### Work required:
Going from the line that contains "This screenshot has width=1600, height=1276." to the last line of the material below, repeat every line exactly.

### Available records:
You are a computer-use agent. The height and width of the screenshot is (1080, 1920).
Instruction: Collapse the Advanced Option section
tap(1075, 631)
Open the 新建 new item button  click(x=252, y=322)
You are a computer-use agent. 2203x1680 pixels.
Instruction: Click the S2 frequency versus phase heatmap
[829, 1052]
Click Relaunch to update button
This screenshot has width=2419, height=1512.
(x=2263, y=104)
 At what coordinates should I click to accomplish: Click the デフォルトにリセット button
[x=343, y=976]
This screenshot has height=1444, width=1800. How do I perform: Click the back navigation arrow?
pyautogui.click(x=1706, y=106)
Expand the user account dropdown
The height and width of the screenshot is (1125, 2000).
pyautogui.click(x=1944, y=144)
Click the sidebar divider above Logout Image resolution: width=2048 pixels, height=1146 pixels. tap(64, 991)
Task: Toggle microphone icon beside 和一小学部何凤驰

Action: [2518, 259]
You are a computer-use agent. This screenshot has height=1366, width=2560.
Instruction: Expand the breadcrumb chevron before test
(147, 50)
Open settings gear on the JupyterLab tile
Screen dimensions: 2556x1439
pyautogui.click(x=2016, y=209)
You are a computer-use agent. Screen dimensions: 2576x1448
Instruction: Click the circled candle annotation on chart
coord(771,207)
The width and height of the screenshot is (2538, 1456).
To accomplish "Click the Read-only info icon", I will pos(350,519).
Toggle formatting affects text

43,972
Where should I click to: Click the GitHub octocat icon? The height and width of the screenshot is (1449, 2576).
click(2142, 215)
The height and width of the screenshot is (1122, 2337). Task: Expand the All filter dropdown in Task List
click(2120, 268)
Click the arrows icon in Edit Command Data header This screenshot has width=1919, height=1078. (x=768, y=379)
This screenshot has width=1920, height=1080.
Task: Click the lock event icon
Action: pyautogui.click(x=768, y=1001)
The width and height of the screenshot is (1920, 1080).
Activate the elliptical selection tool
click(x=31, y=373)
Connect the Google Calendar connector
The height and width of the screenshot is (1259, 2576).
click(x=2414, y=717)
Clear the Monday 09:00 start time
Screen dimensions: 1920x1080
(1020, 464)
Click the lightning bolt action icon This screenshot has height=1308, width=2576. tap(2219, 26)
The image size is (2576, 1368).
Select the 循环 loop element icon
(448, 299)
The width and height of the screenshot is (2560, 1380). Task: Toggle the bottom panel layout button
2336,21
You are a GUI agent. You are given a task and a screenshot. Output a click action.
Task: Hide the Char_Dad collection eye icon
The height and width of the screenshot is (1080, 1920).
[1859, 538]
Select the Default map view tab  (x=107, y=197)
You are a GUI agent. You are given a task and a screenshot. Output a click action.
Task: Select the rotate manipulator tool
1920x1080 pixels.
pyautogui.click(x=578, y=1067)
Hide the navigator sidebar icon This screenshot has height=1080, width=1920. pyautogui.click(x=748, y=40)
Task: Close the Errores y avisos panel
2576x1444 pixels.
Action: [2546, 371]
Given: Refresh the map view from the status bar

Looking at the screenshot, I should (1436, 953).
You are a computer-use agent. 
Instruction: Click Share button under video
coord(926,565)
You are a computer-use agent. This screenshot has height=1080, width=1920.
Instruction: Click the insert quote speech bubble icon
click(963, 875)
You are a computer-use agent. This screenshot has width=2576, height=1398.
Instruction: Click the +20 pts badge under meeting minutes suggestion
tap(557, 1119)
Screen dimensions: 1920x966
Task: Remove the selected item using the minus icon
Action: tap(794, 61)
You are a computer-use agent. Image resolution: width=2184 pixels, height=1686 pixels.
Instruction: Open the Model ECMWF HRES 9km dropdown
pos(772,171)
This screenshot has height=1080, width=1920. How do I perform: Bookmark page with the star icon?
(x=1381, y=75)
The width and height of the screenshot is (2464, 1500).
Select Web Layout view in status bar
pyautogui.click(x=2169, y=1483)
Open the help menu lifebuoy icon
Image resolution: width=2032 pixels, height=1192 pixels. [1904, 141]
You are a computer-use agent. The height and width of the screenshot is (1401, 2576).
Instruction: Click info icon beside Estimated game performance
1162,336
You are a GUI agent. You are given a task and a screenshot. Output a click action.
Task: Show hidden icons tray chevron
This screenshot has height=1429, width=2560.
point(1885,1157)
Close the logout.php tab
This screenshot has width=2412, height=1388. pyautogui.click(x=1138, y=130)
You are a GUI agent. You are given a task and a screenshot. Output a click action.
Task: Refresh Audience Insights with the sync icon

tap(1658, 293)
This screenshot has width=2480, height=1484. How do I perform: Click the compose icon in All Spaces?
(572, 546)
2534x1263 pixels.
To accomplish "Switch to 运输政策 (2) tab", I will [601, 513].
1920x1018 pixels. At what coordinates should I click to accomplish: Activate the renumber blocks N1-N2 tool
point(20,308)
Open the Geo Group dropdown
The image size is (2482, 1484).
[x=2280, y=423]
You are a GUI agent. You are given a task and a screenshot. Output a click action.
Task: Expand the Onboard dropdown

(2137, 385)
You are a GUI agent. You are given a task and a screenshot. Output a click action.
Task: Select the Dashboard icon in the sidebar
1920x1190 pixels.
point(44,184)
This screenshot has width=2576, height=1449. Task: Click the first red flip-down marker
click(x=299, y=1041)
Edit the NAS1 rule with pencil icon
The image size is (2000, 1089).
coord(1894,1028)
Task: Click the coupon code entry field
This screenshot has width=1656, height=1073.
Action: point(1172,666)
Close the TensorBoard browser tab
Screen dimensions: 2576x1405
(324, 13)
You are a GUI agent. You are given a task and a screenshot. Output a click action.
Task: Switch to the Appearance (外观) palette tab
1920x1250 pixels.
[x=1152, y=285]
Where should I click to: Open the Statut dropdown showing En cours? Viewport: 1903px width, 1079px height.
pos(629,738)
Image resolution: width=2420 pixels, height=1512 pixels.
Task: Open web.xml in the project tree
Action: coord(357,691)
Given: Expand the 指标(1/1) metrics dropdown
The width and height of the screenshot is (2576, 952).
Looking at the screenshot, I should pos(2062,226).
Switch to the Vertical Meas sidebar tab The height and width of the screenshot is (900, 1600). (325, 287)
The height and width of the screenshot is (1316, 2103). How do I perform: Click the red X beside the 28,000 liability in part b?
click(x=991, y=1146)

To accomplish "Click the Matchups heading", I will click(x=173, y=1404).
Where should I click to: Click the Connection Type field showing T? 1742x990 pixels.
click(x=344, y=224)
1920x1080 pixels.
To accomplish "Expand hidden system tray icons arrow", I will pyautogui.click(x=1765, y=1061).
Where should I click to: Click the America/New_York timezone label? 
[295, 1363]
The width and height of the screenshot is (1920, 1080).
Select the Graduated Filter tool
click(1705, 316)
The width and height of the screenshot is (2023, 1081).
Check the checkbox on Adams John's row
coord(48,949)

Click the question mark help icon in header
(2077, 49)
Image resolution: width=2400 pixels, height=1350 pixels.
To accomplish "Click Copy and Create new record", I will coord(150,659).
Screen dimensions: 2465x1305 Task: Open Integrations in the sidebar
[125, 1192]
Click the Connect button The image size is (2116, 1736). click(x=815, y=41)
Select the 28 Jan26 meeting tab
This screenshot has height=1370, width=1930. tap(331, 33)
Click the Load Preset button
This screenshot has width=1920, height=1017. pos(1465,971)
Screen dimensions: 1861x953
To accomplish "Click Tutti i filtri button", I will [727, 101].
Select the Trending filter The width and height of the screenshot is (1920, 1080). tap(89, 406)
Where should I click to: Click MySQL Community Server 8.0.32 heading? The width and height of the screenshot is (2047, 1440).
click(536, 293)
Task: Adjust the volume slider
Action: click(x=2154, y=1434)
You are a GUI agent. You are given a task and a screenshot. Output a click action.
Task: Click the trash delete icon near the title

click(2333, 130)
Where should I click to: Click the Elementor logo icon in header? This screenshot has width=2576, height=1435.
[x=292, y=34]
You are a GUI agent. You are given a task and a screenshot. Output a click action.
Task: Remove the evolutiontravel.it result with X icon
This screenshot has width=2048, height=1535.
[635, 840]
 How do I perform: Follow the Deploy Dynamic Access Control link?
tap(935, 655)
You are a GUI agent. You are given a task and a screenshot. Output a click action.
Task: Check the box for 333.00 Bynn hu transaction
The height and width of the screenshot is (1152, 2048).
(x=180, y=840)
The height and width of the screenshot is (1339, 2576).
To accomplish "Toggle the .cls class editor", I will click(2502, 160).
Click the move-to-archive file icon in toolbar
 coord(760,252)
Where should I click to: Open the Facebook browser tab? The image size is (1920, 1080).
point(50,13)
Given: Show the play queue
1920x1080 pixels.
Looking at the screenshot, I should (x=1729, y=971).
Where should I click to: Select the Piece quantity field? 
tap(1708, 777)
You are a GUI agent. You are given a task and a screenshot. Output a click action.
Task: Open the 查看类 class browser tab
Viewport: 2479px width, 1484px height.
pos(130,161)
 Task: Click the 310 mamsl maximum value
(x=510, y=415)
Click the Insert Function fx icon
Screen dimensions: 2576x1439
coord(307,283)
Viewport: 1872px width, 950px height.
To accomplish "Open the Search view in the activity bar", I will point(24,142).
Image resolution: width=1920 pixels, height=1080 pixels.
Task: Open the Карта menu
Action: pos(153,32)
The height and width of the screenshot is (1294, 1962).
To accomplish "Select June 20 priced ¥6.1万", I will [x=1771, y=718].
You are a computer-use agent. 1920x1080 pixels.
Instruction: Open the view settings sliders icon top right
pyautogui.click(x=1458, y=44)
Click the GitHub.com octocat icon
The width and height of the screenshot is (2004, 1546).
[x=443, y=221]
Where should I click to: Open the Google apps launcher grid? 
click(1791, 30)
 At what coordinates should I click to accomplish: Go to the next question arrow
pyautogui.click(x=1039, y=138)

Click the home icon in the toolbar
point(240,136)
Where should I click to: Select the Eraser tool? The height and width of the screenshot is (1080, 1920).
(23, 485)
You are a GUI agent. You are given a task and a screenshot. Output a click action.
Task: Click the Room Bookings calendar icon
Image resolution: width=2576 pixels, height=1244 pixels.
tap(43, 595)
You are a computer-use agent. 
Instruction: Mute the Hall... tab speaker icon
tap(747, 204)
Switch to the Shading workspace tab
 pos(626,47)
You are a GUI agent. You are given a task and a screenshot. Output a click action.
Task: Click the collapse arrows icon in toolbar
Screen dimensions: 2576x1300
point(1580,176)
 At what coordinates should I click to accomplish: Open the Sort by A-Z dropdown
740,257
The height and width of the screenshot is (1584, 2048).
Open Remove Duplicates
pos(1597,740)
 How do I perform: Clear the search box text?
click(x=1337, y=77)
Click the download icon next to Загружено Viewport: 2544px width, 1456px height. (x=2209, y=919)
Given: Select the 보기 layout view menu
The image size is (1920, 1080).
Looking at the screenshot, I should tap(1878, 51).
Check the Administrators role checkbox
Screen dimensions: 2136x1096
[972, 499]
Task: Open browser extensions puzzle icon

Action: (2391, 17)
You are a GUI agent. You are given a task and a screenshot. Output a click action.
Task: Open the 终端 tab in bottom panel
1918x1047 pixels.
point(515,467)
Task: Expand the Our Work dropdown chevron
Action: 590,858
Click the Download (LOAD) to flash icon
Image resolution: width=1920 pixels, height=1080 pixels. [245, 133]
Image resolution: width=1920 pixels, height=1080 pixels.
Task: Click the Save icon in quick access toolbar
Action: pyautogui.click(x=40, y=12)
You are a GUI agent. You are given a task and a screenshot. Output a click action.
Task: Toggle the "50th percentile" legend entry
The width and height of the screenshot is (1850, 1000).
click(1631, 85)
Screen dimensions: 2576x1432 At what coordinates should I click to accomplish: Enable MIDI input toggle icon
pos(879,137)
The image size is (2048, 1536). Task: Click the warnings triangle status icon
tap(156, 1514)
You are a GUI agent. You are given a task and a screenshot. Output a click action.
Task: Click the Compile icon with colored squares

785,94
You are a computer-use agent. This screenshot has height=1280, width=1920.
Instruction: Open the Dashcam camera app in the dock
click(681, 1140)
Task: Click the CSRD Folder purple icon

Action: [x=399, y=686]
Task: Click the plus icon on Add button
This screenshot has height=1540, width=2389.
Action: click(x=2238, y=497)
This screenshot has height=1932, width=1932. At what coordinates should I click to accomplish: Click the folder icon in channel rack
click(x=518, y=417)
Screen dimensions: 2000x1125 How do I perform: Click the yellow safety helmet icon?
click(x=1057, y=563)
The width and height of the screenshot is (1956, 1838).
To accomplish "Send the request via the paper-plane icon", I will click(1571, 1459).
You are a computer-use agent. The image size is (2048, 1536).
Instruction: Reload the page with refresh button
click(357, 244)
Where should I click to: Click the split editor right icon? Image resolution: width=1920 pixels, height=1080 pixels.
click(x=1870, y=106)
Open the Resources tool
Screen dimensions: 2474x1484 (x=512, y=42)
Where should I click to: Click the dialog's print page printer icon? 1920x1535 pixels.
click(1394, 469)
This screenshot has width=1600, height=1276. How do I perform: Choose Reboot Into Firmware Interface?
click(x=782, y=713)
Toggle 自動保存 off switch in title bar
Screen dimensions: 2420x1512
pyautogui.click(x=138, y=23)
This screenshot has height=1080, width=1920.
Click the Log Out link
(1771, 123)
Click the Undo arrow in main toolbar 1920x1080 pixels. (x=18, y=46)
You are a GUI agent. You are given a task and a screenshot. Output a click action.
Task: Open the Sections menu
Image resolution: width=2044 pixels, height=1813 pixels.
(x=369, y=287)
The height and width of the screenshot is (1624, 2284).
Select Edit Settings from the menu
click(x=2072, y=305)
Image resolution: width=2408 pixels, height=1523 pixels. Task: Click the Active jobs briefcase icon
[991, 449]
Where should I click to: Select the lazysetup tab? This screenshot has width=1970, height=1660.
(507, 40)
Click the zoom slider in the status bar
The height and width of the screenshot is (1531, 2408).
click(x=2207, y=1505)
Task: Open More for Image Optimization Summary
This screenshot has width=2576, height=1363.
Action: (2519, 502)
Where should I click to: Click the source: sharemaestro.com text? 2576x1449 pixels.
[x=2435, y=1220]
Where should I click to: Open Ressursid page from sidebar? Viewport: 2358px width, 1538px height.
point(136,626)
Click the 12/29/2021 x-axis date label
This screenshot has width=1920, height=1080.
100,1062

### Completed task:
This screenshot has width=1600, height=1276. How do I perform: Choose Reboot Into Firmware Interface?
click(x=782, y=713)
Toggle 自動保存 off switch in title bar
Screen dimensions: 2420x1512
pyautogui.click(x=138, y=23)
This screenshot has height=1080, width=1920.
Click the Log Out link
(1771, 123)
Click the Undo arrow in main toolbar 1920x1080 pixels. (x=18, y=46)
You are a GUI agent. You are given a task and a screenshot. Output a click action.
Task: Open the Sections menu
Image resolution: width=2044 pixels, height=1813 pixels.
(x=369, y=287)
The height and width of the screenshot is (1624, 2284).
Select Edit Settings from the menu
click(x=2072, y=305)
Image resolution: width=2408 pixels, height=1523 pixels. Task: Click the Active jobs briefcase icon
[991, 449]
Where should I click to: Select the lazysetup tab? This screenshot has width=1970, height=1660.
(507, 40)
Click the zoom slider in the status bar
The height and width of the screenshot is (1531, 2408).
click(x=2207, y=1505)
Task: Open More for Image Optimization Summary
This screenshot has width=2576, height=1363.
Action: (2519, 502)
Where should I click to: Click the source: sharemaestro.com text? 2576x1449 pixels.
[x=2435, y=1220]
Where should I click to: Open Ressursid page from sidebar? Viewport: 2358px width, 1538px height.
point(136,626)
Click the 12/29/2021 x-axis date label
This screenshot has width=1920, height=1080.
100,1062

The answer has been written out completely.